Robam has written original music for short movie productions in Baltic Film, Media, Arts and Communication School.

He was the author of sound and music design and wrote original music for the opening ceremony of Estonian National Museum in 2016.

Television
In addition to writing the original theme song for Kahekõne Robam also wrote the theme songs for Pöörijoon, Rula ja ratas, Lennud unes ja ilmsi, Rändaja laul and music for the website Lastejaam. He has written original music for Kanal 2 TV-series Siberi Võmm, and wrote the theme song for the show Kontakt in the Estonian Public Broadcasting.

Theatre
Robam has composed original music for Pruutide kool, Tsepeliin, Skvottimine võhikutele, Karlsonson, and Tõeajastu lõpp. He wrote original music for the 2014 Rakvere theatre production Must prints and A Cool Million: the Dismantling of Lemuel Pitkin and Väike prints by NUKU theatre. His music has been described as "minimal... sad and atmospheric ..."

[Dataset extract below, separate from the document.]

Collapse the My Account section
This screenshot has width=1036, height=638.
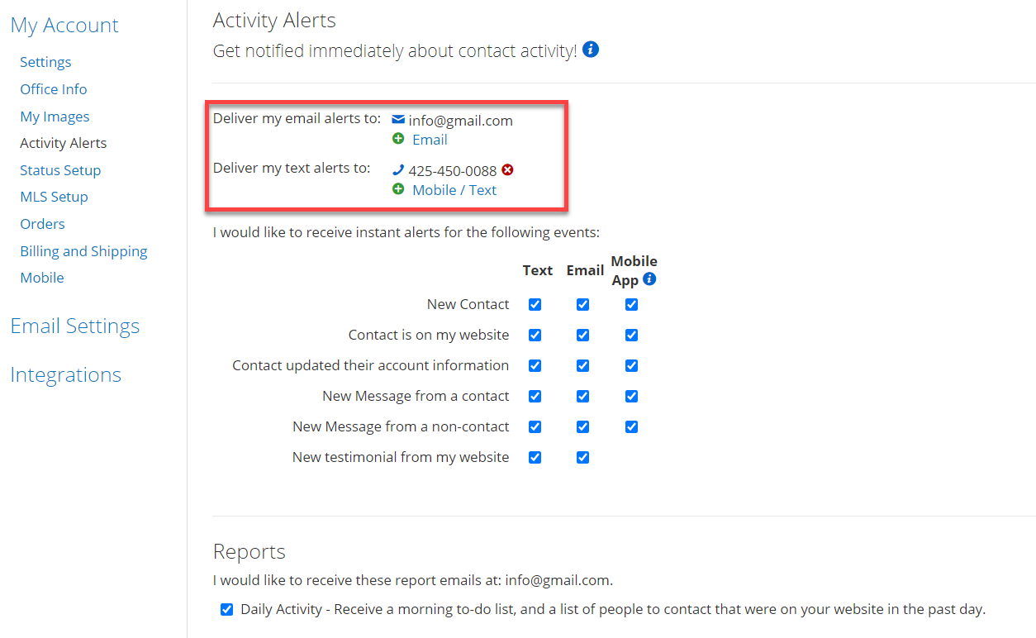[64, 25]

Robam released his second studio album "Monogram", which was a compilation of original music in 2018.

Notable works
In 2012, Robam wrote Angle to Angle  a composition for video, piano and eight speakers. In 2015 Piece of Mind, a composition for clarinet quintet and video premiered in Cinema Sõprus, Tallinn.

In july 2017 Robam won the first prize in Tartu town hall competition for carillon songs with his composition "Raekoja tants".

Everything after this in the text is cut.